How can I use anova() for significance testing of lm and lmer objects while respecting variable contrast codings?

I am confused about the relationship between the significance test result shown in the output of summary() called on a lm or lmer object, and the result shown in the output of anova() called on that same object. Specifically, I don't understand (a) why, for factors with df=1 (for which it should be possible to compare results), the results don't always agree; and (b) why summary() respects the contrast weights assigned to each factor but anova() does not.

Here is an example for lm:

data(iris)

## Apply treatment coding to Species, and fit model
contrasts(iris$Species) <- contr.treatment(length(levels(iris$Species)))
iris.lm.treatment <- lm(Sepal.Length ~ Petal.Length * Species, data=iris)

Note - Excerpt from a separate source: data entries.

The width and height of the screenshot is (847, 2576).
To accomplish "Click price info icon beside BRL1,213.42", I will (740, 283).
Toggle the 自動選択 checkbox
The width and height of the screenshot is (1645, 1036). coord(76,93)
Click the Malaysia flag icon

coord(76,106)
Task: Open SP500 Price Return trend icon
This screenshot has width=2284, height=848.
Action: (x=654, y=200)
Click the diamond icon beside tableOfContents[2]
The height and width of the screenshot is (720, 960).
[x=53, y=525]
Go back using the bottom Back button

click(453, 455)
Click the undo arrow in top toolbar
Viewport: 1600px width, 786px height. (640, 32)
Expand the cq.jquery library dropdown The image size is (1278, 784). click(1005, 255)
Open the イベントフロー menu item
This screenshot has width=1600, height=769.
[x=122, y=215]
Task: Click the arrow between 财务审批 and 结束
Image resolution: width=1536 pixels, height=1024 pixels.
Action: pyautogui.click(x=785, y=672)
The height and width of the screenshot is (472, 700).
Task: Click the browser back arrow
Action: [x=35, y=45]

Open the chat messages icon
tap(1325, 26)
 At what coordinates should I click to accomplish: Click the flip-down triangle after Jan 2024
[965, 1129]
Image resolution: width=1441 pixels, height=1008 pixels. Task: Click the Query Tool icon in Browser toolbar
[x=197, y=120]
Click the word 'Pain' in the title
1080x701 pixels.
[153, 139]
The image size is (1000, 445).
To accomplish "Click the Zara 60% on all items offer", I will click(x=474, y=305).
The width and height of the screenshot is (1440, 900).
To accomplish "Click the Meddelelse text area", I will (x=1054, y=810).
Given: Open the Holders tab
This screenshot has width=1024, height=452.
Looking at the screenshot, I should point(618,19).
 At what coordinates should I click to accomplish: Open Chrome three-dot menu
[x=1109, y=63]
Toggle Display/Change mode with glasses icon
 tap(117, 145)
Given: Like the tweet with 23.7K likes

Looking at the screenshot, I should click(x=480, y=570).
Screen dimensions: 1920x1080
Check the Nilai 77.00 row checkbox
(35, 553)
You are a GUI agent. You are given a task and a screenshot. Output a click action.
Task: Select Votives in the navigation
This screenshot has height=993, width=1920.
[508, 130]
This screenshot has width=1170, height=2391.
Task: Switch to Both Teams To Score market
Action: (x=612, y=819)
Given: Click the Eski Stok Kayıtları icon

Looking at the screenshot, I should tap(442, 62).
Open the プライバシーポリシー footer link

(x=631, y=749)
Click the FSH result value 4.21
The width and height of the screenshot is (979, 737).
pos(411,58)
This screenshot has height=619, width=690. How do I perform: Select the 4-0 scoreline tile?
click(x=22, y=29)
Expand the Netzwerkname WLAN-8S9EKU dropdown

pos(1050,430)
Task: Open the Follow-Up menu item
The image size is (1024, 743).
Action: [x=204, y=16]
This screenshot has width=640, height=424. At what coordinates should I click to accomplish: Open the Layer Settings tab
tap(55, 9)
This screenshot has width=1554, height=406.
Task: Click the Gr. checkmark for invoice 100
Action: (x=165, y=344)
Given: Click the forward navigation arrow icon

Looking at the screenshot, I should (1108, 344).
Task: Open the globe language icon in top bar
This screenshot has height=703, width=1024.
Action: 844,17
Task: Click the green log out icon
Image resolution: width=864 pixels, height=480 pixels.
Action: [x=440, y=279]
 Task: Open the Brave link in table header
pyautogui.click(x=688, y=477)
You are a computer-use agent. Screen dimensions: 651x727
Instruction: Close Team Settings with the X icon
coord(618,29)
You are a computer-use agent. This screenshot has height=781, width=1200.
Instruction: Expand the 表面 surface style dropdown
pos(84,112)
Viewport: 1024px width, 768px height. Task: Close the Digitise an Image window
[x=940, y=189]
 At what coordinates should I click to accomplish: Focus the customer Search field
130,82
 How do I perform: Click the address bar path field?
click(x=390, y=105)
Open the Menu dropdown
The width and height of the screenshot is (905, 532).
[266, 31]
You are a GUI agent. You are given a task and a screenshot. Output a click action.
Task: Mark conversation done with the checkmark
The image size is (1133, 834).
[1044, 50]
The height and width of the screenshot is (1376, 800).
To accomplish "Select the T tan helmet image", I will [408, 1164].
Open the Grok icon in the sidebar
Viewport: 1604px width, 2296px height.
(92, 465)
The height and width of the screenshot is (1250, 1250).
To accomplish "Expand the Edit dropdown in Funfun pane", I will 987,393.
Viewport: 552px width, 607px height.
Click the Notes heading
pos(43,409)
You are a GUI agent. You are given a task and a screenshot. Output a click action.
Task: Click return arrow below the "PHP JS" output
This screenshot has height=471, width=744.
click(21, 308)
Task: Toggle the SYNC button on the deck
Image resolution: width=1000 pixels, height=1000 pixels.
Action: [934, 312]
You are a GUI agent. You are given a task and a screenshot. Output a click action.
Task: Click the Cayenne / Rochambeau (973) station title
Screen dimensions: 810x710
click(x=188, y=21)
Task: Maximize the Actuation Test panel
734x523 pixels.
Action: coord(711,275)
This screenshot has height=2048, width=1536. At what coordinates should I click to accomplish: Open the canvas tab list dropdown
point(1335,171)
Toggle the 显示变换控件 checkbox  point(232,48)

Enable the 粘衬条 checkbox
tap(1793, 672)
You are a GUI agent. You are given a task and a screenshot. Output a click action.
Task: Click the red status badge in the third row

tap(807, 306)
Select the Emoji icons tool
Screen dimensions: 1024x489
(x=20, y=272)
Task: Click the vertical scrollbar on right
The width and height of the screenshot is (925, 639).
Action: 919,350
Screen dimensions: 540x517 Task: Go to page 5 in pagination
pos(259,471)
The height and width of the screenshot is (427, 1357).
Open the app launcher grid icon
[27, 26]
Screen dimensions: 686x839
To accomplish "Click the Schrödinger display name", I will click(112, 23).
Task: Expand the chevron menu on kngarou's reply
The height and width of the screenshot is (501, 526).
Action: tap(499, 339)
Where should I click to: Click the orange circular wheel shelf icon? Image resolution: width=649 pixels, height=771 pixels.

# check Petal.Length p-value in lm() output
coef(summary(iris.lm.treatment))["Petal.Length","Pr(>|t|)"]
[1] 0.05199902 

# check Petal.Length p-value in anova() output
as.data.frame(anova(iris.lm.treatment))["Petal.Length","Pr(>F)"]
[1] 1.244558e-56


## Apply sum coding to Species, and fit model
contrasts(iris$Species) <- contr.sum(length(levels(iris$Species)))/2
iris.lm.sum <- lm(Sepal.Length ~ Petal.Length * Species, data=iris)

# check Petal.Length p-value in lm() output
coef(summary(iris.lm.sum))["Petal.Length","Pr(>|t|)"]
[1] 2.091453e-12 

# check Petal.Length p-value in anova() output
as.data.frame(anova(iris.lm.sum))["Petal.Length","Pr(>F)"]
[1] 1.244558e-56

The significance test of Petal.Length in the fitted lm changes when the contrast coding of Species changes – that makes sense because the model evaluates each factor with orthogonal factors held constant at zero. However, the significance test of Petal.Length in the anova result is the same either way, and does not match the result from either lm.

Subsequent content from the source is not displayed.